無双の解体師

緋緋色兼人

文字の大きさ
上 下
1 / 65
一章

1:プロローグ 訪れた審判の日

しおりを挟む
 二〇二四年十一月。

 この年は異常気象が世界各地を襲っていた。
 昨年はそのような予兆はなかったので、誰もが予想していなかったし、前触れもなく起きた事態。
 雪が毎年降り積もるいくつもの地域に訪れる雪解けは、例年ならば四月頃だというのにこの年は二月だった。
 地球の気温はそのまま上昇を続け、全世界的に熱中症で倒れる人が続出。

 梅雨でないにもかかわらず、八月を境にして毎日毎日降雨に見舞われた。
 それと同時に一週間のうちの半分は雷が所々で発生し、建造物を容赦なく焼いていく。
 これらに付随するように火山の噴火、震度五を超える地震、洪水、土砂崩れ、台風、津波などの自然災害が人々を襲っていた。
 
 なんの皮肉か、これらの現象によって地球における戦争は完全になくなり、世界各国の政府が協力体制を至急整えていった。
 それによって強くなっていく各国の結びつき。
 人類が未曾有の危機に陥ったため、ようやく地球上の国家が歪ながらもひとつの運命共同体になったのだ。

 災害による死傷者は多数。
 人々はこの世の終わりだと嘆き悲しみ、宗教に傾倒していく人数は増加の一途。
 連日ニュースで伝えられる自国や他国の情勢。

 十一月に入り、地球は真っ白な雪で埋もれていた。
 今まで雪を間近で見たことがない小さい子は別として、ほとんどの人たちは自分らが住む地域に歴史上初めて降り積もったことに心を乱す。
 雪の勢いは衰えず、十二月三十一日まで続いた。

 年が明け、今年は去年のようなことが起こらず、一昨年までのような日常を誰もが待ち望んでいた。
 人々は不安を隠すように新年を祝う。

 日本の中流家庭で育っていたとある高校生は、昨年は学校が休みになることが多く、その分ゲームをして時間を潰していた。
 そして正月もいつも通りに自室でゲームをして過ごしていたのだが、突然彼の耳に聞きなれない声が届く。
 それはとても異質で、今まで彼が聞いたこともない声。

「ん? 今のはなんだ?」

 タブレットでプレイしていたゲームを一旦止めた彼は、自室から出て階段を降りる。
 そのまますぐにリビングへ向かい、父親と母親に話しかけた。

「あけましておめでとう。父さん母さん。ところで何か聞こえなかった?」

 彼に声をかけられた両親は、ソファーに座りながら大きな窓のほうを見ていた。
 いや、見ていたというのは語弊があるだろう。
 両親の目は限界まで見開いており、口も大きく開いたままで時が止まっているかのよう。

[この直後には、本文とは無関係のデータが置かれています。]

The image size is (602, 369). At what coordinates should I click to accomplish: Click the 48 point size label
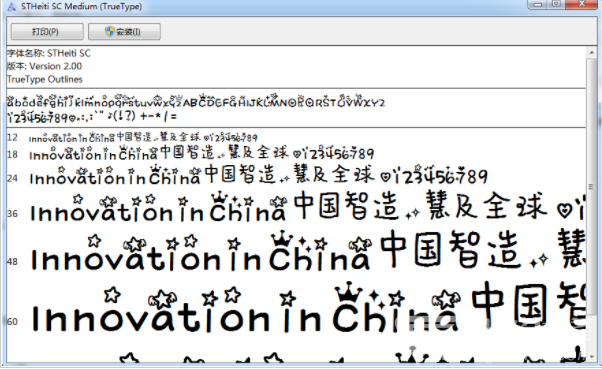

 その様子から何かあったのだと確信した彼は、それ以上は両親に話しかけず、自らも窓のほうに視線を動かす。
 最初、彼はあれはなんだ? と思った。
――理解できない、理解したくない。
 彼は無意識に現実逃避を行う。
 しかしその存在は、そんな彼を決して逃がしはしない。

「グルァアアア!!」

 自分という存在を――魂を鷲掴みにされるような感覚を覚え、精神の限界を迎えた彼は声を漏らす。

「な、な、なんだ、あれは……」

 奇しくも彼の言葉が合図になったかのように、轟音と振動が彼らの家を襲う。
 揺れる自宅の中で、未だ呆けたままの両親。
 いち早く現実から立ち直ったゲーム好きな高校生が、よろめいた身体を整えながら絶叫を上げる。

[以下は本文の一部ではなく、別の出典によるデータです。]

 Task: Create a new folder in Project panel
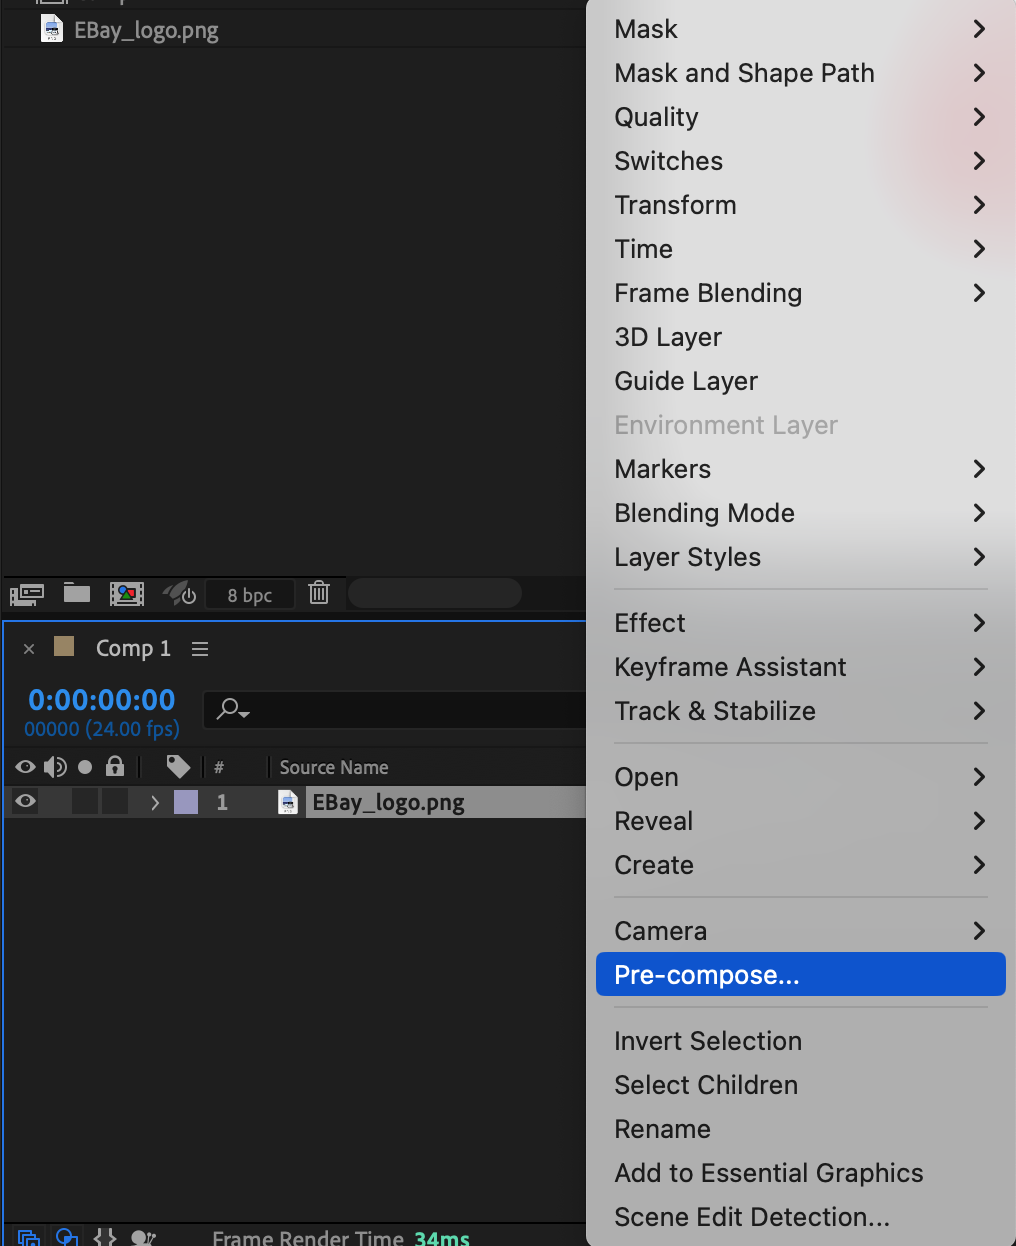[x=77, y=593]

「あれはドラゴン!? は? 何かの撮影? いや、そんなわけがない……今の振動や叫び声はどう考えても本物だ……」

 彼の視線の遠い先には上空に佇んでいるドラゴンが多数。
 中には口からブレスを放出し、建物を破壊しまくっている個体までいる始末。
 彼は思う――どこかに避難しなければと。
 しかし、どこへ?

 鳴り止まない爆音、発射される色とりどりのブレス。
 さらに自分たちの家の方へ向かって飛来してくるドラゴンやグリフォンなど。
 と、そこで彼の父親の精神がようやく再起動を行い、立ち上がって声を荒げる。

「早く逃げるぞ! まずは持っていく物を用意し――」

 そこまで発言をした父親の意識が闇に呑まれる。
 それを引き起こしたのは彼らの家の上に着陸したドラゴン。
 三つの命を意識せずに奪ったドラゴンは咆哮を上げ、数秒後にブレスを発射。
 こうしてひとつの市が壊滅的な被害を受け、生き残った市民はこの市の人口の三割ほど。

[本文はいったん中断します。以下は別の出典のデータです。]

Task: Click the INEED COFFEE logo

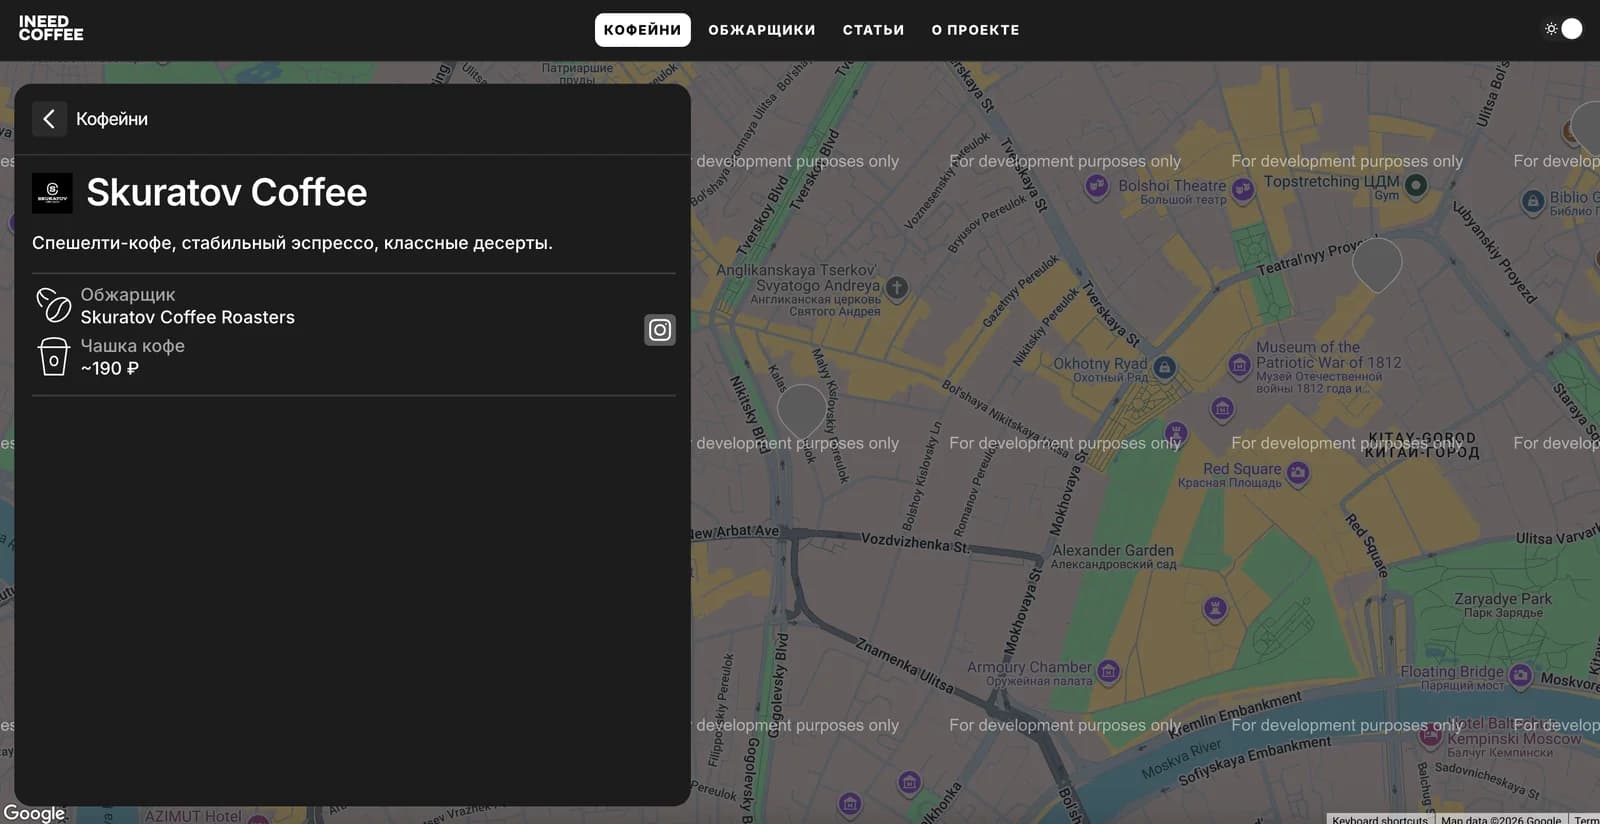Action: point(51,28)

 日本各地で甚大な被害を被った市街は多く、このままでは国が滅びてしまうと懸念した官僚は自衛隊の派遣を決定した。
 ドラゴンなどによる突然の襲撃は、当たり前のように家屋やビルや工場などを倒壊させ、それによってどこもかしこも火の海に変化していく。
 そうなると、当然ながら市民が避難する場所が無くなってしまう。

 ほぼ壊滅したといってもいい地域へ、戦車で乗り込んだ男が同僚と会話を行っていた。

「ドラゴンはこっちへ攻撃してこないのか?」
「俺たちが乗っている戦車はもう見つかっていそうなんだが……」
「この辺で止まろう。まずは戦闘機からミサイルをぶつけるようだ」
「場所によっては市民も巻き添えになりそうだな……」

 彼らの気持ちは沈んでいる。
 未曾有の危機に立ち向かう恐怖は当然あるが、それ以上に未だに逃げ惑っている市民もミサイルの被害者になるのがわかりきっているからだ。
 この方針は当然すんなりと決まったわけではないし、反対意見は多く、紛糾した。
 しかし、時間が経てば経つほど日本が滅びに向かうのは誰の目にも明らかだったため、自衛隊による武力行使が決定されてしまったのだ。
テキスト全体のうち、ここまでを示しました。